15 Then Samuel set out and went up from Gilgal. ⎣The rest of the people followed Saul to meet the army. They went up from Gilgal⎦ [7] to Gibeah of Benjamin. Saul counted the people who were present with him. There were about six hundred men. 16 Saul, and his son Jonathan, and the people who were present with them stayed in Geba [8] of Benjamin, but the Philistines camped at Mikmash.

17 Raiding parties set out from the camp of the Philistines in three groups. One group headed down the road toward Ophrah, toward the land of Shual. 18 Another group headed down the road to Beth Horon, and the third group headed toward the position on the border that looks down on the Valley of Zeboim, toward the wilderness.

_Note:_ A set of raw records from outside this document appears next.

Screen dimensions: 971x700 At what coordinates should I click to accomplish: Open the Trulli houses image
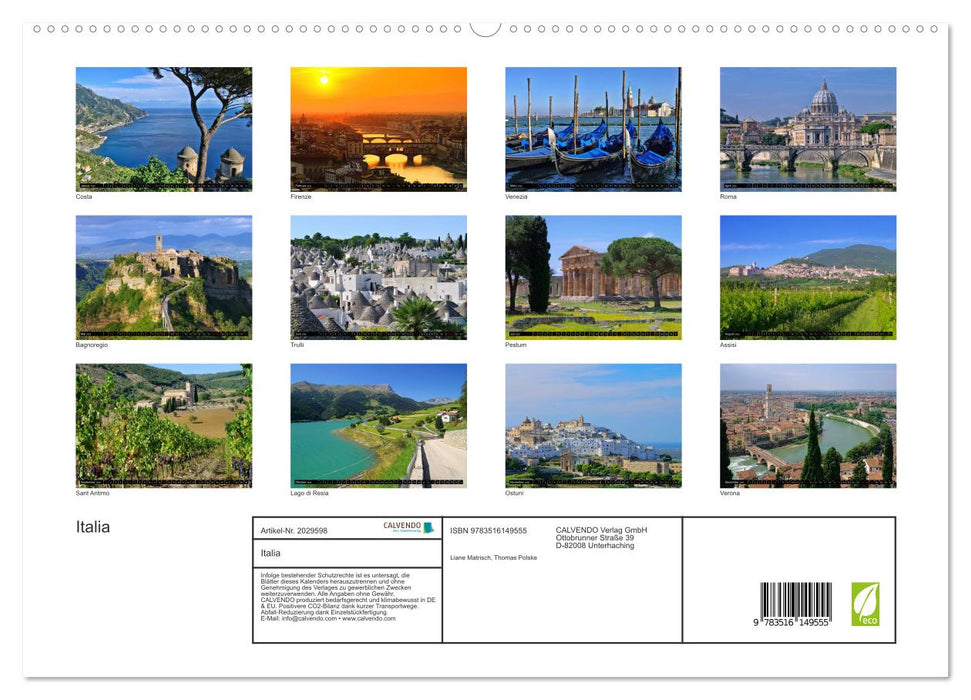coord(378,277)
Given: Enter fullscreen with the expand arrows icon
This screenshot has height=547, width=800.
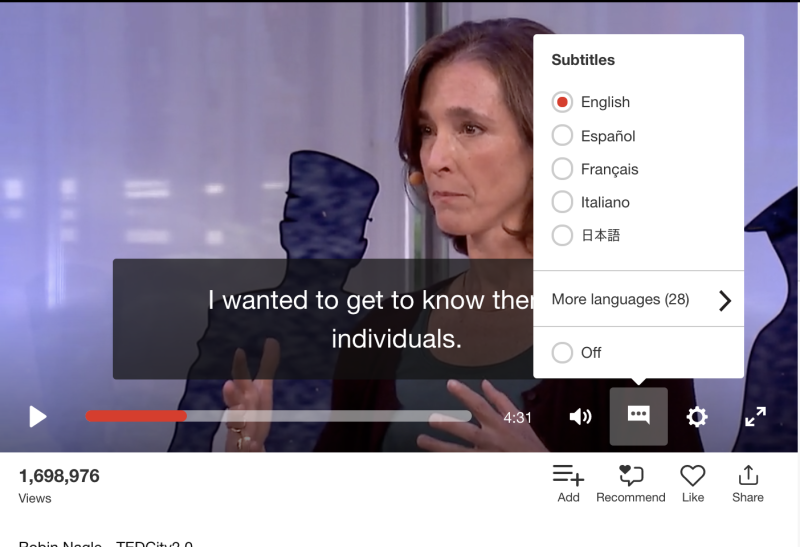Looking at the screenshot, I should (x=755, y=416).
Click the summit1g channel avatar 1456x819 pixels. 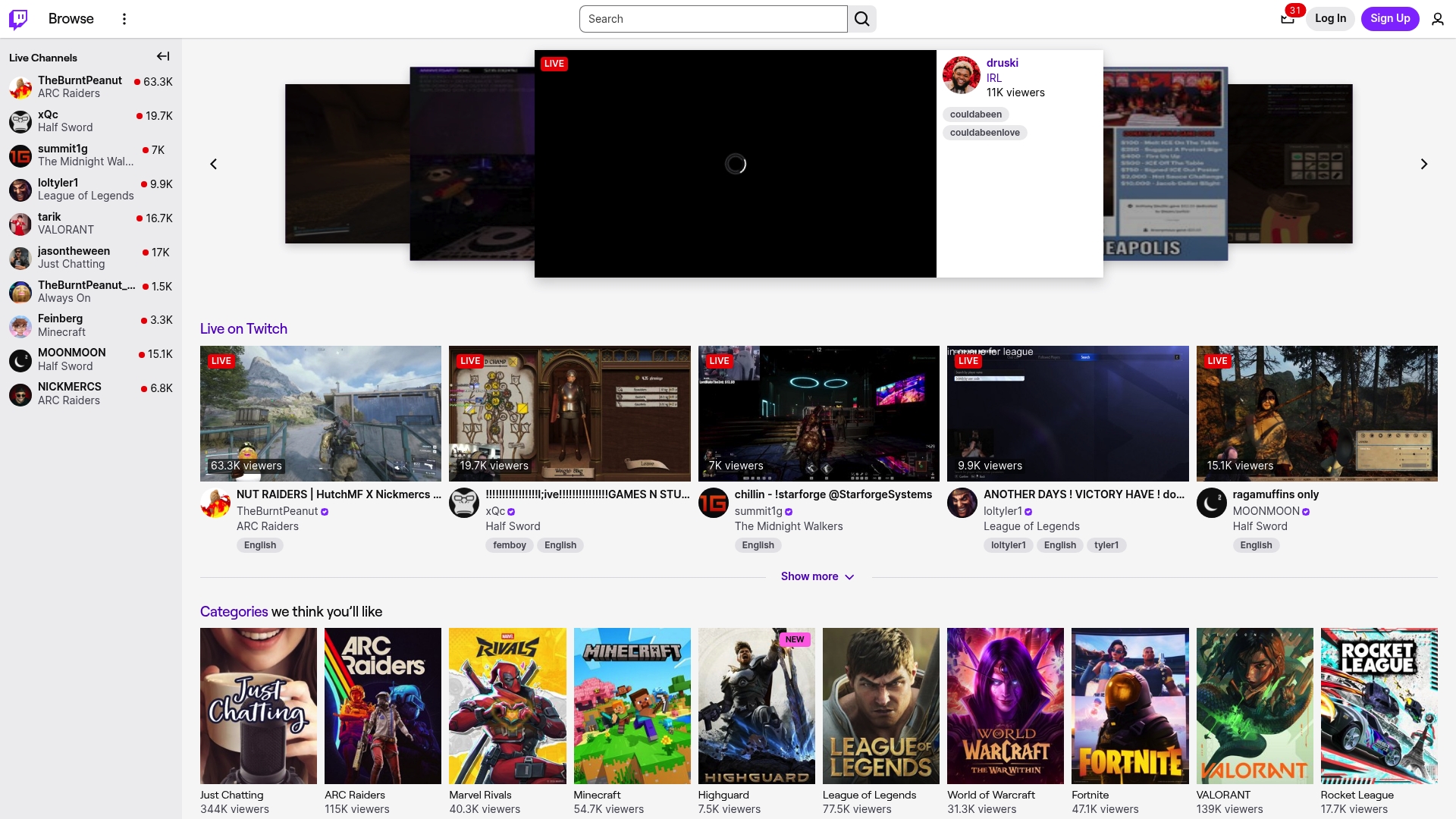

19 At that time no blacksmith could be found throughout the whole land of Israel, because the Philistines said, “If we allow this, the Hebrews will make swords or spears for themselves.” 20 So all the Israelites had to go down to the Philistines to get their plowshares, mattocks, [9] axes, and sickles [10] sharpened. 21 The price was two thirds of a shekel [11] to sharpen plowshares and mattocks and one third of a shekel for pitchforks and axes and to repair ox goads.

22 The result was that when the day of battle came, no swords or spears were found in the hands of any of the people who were with Saul and Jonathan. Only Saul and his son Jonathan had them.

Jonathan’s Heroics

23 A garrison of the Philistines took up a position by the pass at Mikmash.


  1. 1 Samuel 13:1 The Hebrew text of verse 1 contains no number for Saul’s age and reads two years for the length of his reign. The numbers thirty and forty– are provided by a few manuscripts of the Greek Old Testament and by Acts 13:21.
  2. 1 Samuel 13:2 Gibeah is the reading of the Hebrew text. The Greek Old Testament reads Geba. If the reading Gibeah is correct, Jonathan launched his attack from the more distant Gibeah rather than already being at a forward position near Geba as the Greek says.
  3. 1 Samuel 13:3 Or post or outpost. The meaning of this Hebrew term is uncertain.
  4. 1 Samuel 13:5 Three thousand is the reading of some of the ancient versions. The Hebrew text reads thirty thousand. Three thousand chariots is a suitable number for six thousand charioteers, with a driver and archer in each chariot.
  5. 1 Samuel 13:6 The meaning of the term translated thickets is uncertain.
  6. 1 Samuel 13:6 The meaning of the term translated dugouts is uncertain.
  7. 1 Samuel 13:15 The words in half-brackets are the reading of the Greek Old Testament. They are not in the Hebrew text. These words clarify strategic movements that would not be clear without them. An accidental omission of these words from the Hebrew text may have been caused by the copyist’s eye jumping from the first occurrence of Gilgal to the second.
  8. 1 Samuel 13:16 The majority of Hebrew texts read Geba. A few read Gibeah. Geba is the best position for blocking the Philistines at Mikmash.
  9. 1 Samuel 13:20 Or hoes
  10. 1 Samuel 13:20 The translation sickles follows the Greek Old Testament. The Hebrew repeats plowshares here.
  11. 1 Samuel 13:21 Hebrew a pim. Ancient weights marked pim are equal to two thirds of a shekel.